What is required: Give back exactly the lines from the one that holds "Select the ValenFlag item name value" through the final line of the data; omit the pictures and add nothing.

Data shown:
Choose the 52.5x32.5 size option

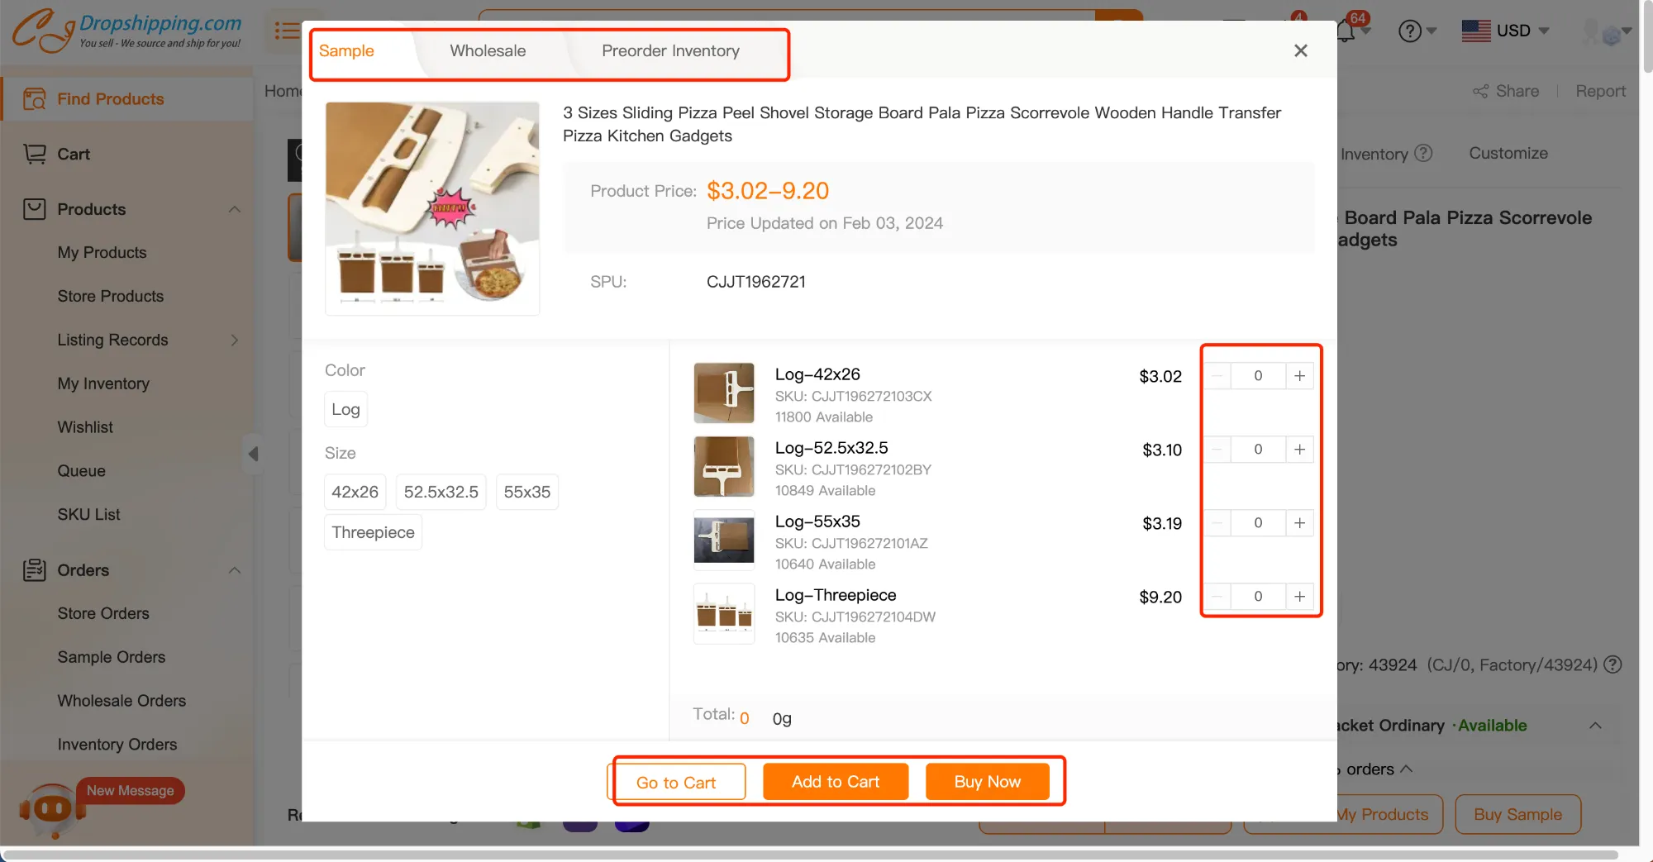tap(441, 492)
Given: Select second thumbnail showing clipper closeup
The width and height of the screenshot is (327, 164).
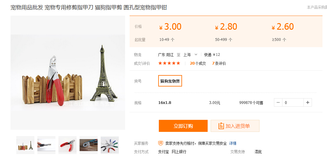Looking at the screenshot, I should tap(46, 145).
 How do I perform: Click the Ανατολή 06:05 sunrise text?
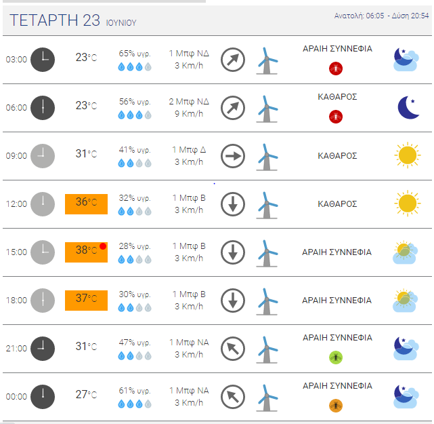359,16
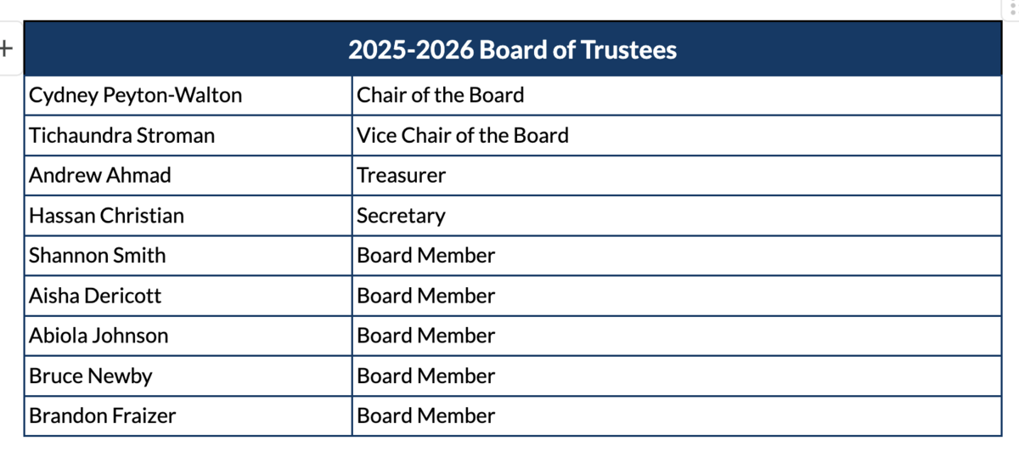
Task: Select the Vice Chair of the Board cell
Action: (677, 135)
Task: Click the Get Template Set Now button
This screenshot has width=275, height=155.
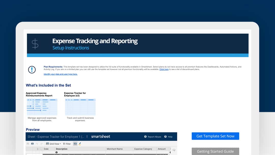Action: (215, 136)
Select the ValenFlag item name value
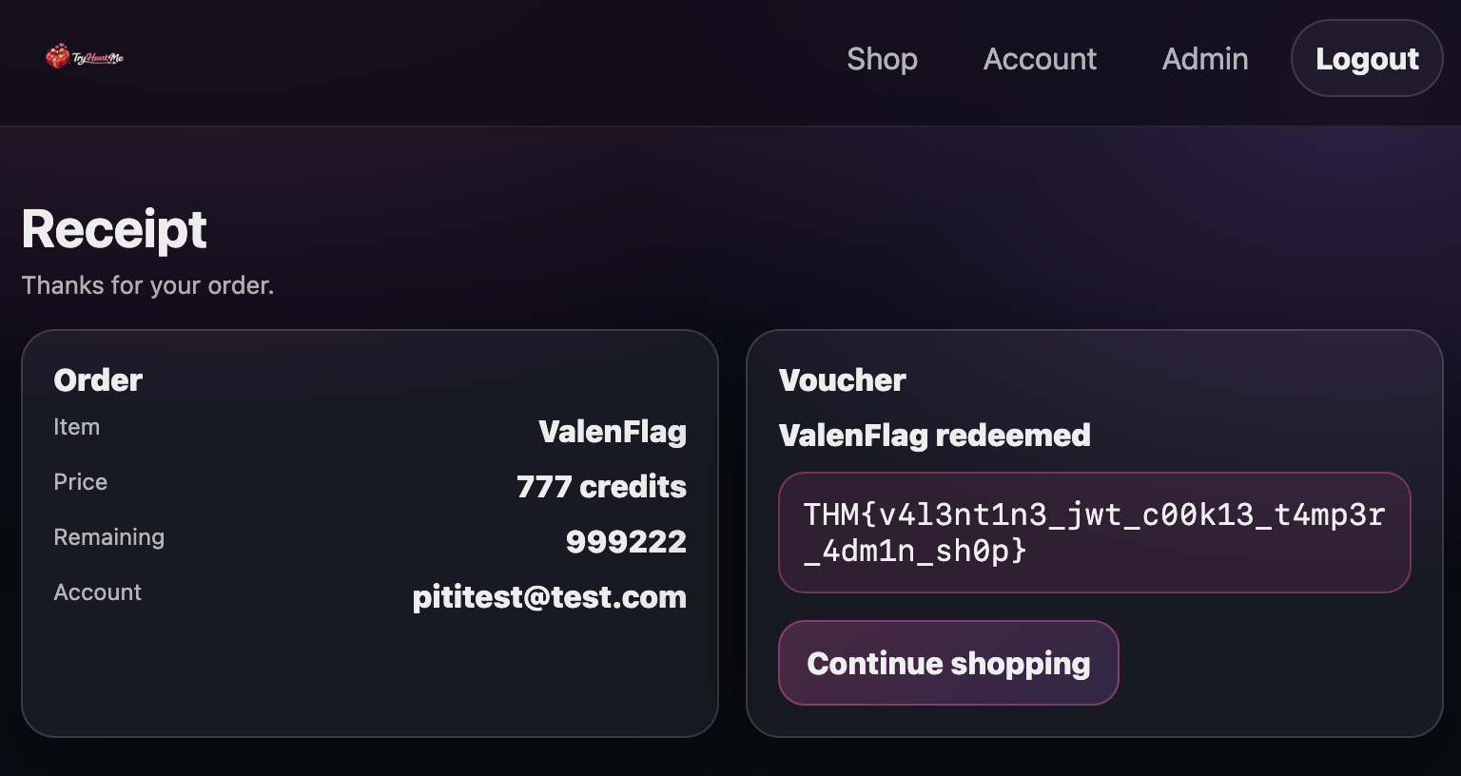The width and height of the screenshot is (1461, 776). (x=613, y=432)
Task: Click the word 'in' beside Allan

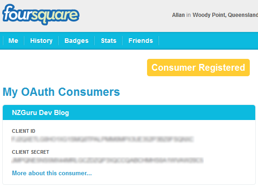Action: click(x=189, y=15)
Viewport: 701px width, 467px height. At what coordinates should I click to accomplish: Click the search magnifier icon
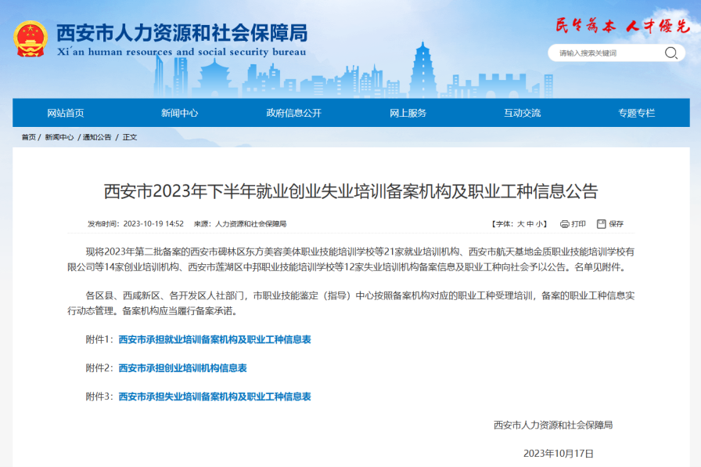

Exercise output:
Select the ValenFlag item name value
The width and height of the screenshot is (1461, 776). (x=613, y=432)
Task: Click the word 'in' beside Allan

Action: click(x=189, y=15)
Viewport: 701px width, 467px height. At what coordinates should I click to accomplish: Click the search magnifier icon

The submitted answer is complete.